╭─ TEXT EXCERPT
Ideas For Schools

Research has shown that there are numerous benefits in encouraging children to care for animals. For young children, looking after a companion animal can help develop a sense of responsibility and compassion, and can help in coming to terms with some of life’s more difficult issues, such as bereavement. Sometimes a child who finds it difficult to share his or her troubles with an adult or another child will talk to and confide in an animal, which can help in processing complex emotions. Celebrating World Animal Day in school is an ideal way to mark the end of a project on animals, whether involving pets, farm animals or wild animals.

For older students, World Animal Day can be used to introduce more complex ethical issues (conservation, euthanasia, vivisection, vegetarianism, and so on) as well as the more obvious applications to life sciences.

Here are just a few ideas for World Animal Day to get you started, together with a few curriculum areas that you could cover. For teachers of older students, multiple subject areas are given for each idea, but it should be possible to gear the activity to whatever is your curriculum specialism.

4 to 7 year olds

  • Create a special ‘Our Pets’ display. Include the children’s own pictures in a variety of media (Art), written descriptions (English; ICT) and simple graphs (Maths).
  • Introduce basic concepts of animal welfare by inviting the children to talk about their own pets’ individual needs. Talk about how these differ according to the animal, e.g. tropical fish need a very different home to a cat.
  • Set up a bird table and put out a variety of foods and record which ones are the most popular (Science; Maths). A suitable selection of foods could be half a coconut, some specially made bird cake, cereal, bird seed mix and fruit. This could be done as a simple tally chart or as a pictogram. Don’t forget to keep feeding the birds and putting out water over the following months.
  • Have an animal story day. Include old favourites such as David McKie’s Elmer books and Eric Carle’s The Very Hungry Caterpillar, but also make up some original stories with the children and ‘publish’ them in a class book (English; Art; ICT). Talk about the differences between story animals and real-life animals – for example, would they ever expect to see an elephant like Elmer? Can animals really talk? What ways do they use to communicate with us?
╰─
**SHORT EXERCISE 1:** Reproduce the World Animal Day ideas for schools word for word, everything from "Ideas For Schools" down to "or wild animals.".
**SHORT EXERCISE 2:** Render this sentence from the World Animal Day ideas for schools in Spanish: "Don't forget to keep feeding the birds and putting out water over the following months."
╭─ DATASET EXTRACT
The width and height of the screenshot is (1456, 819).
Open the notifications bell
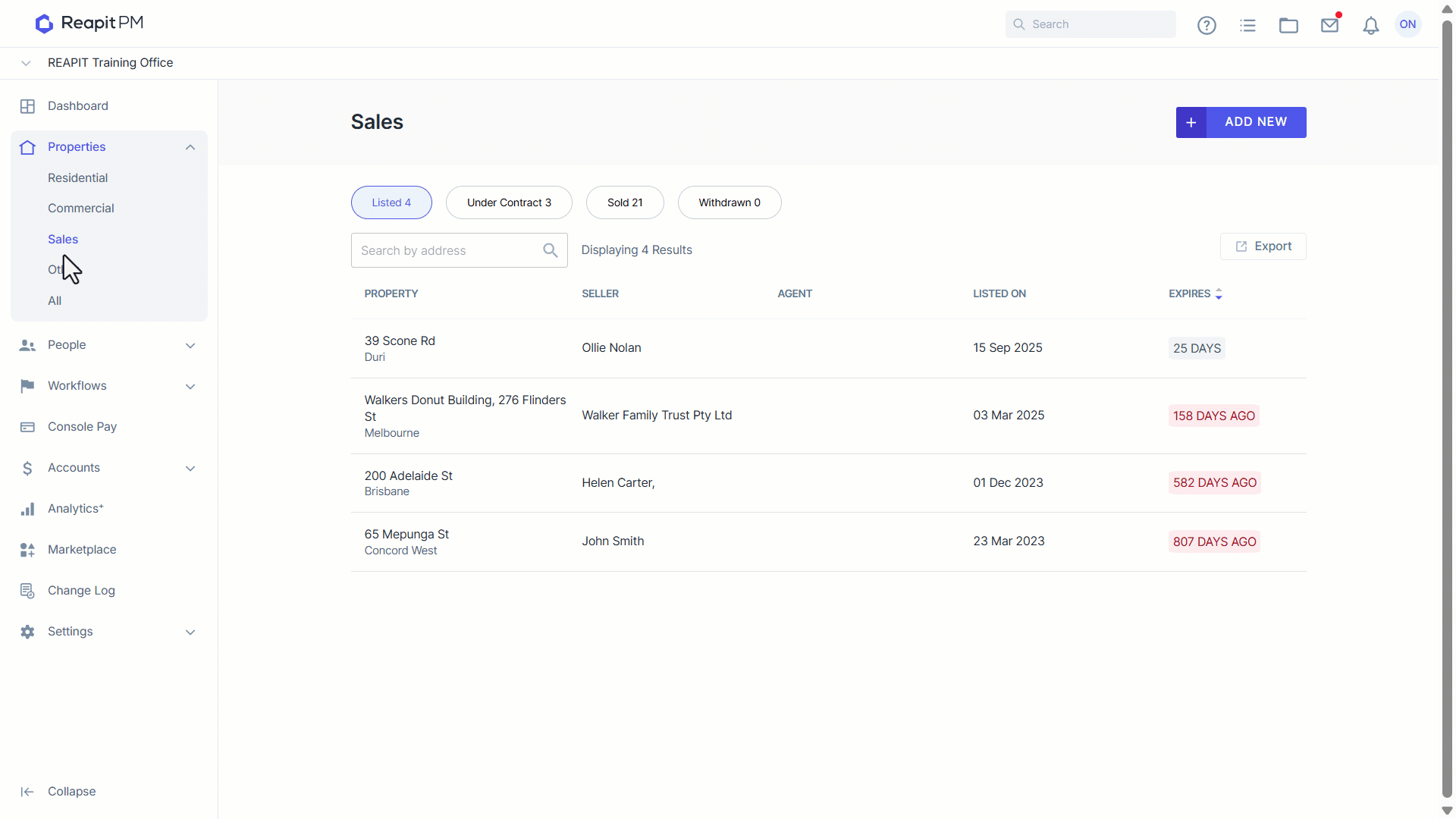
╰─
**RESULT 1:**
Ideas For Schools

Research has shown that there are numerous benefits in encouraging children to care for animals. For young children, looking after a companion animal can help develop a sense of responsibility and compassion, and can help in coming to terms with some of life’s more difficult issues, such as bereavement. Sometimes a child who finds it difficult to share his or her troubles with an adult or another child will talk to and confide in an animal, which can help in processing complex emotions. Celebrating World Animal Day in school is an ideal way to mark the end of a project on animals, whether involving pets, farm animals or wild animals.

**RESULT 2:** No olvides seguir alimentando a los pájaros y poniéndoles agua durante los meses siguientes.